* What to produce
Among the entries below, copy only the span from the line containing "Task: Click the /resume for more hint" through the line containing "Click the Παναθηναϊκός shamrock crest". Do so exactly, and skip the pictures.

* Records to process
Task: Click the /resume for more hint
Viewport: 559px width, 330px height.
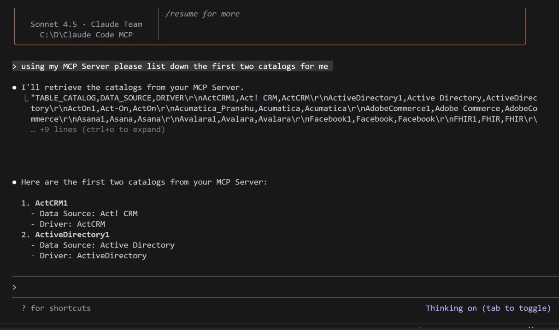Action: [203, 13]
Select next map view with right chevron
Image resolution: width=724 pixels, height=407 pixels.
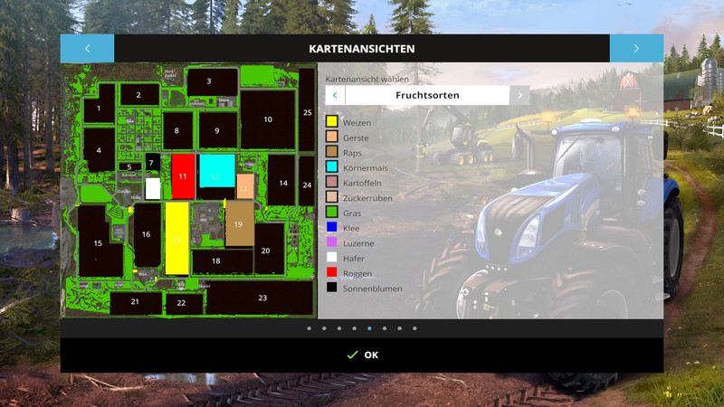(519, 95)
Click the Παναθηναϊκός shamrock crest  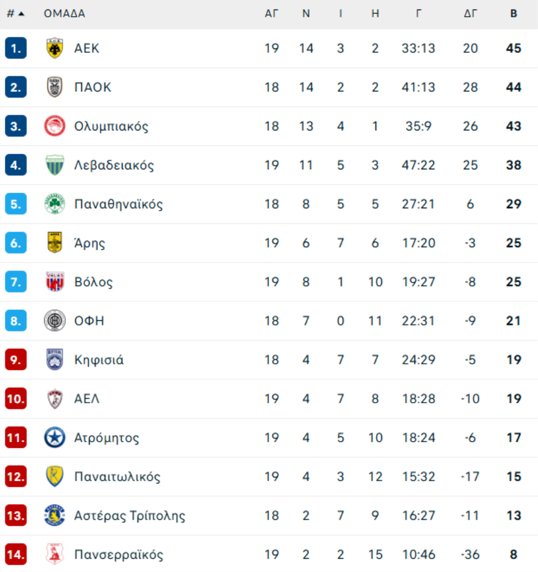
---
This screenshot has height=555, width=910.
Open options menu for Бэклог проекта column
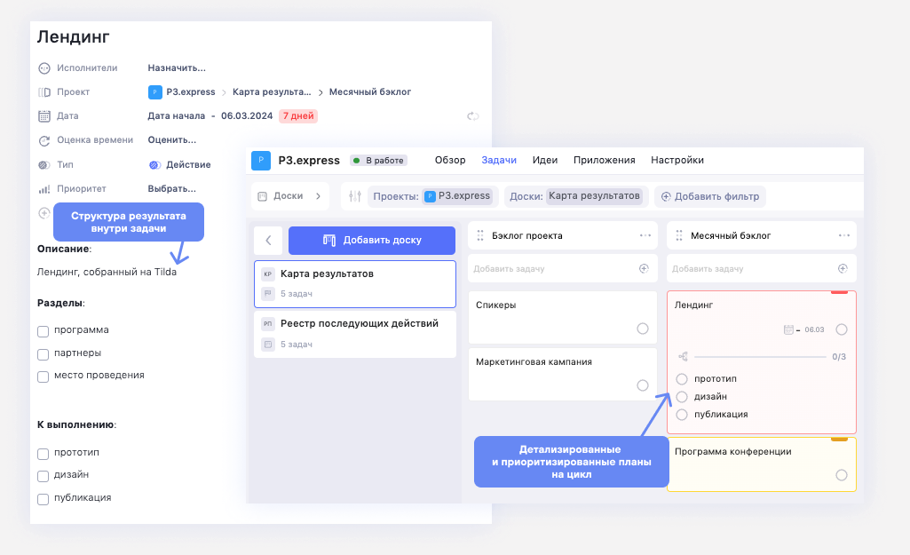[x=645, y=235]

* Task response
Task: Click the /resume for more hint
Viewport: 559px width, 330px height.
Action: [203, 13]
Select next map view with right chevron
Image resolution: width=724 pixels, height=407 pixels.
(519, 95)
Click the Παναθηναϊκός shamrock crest  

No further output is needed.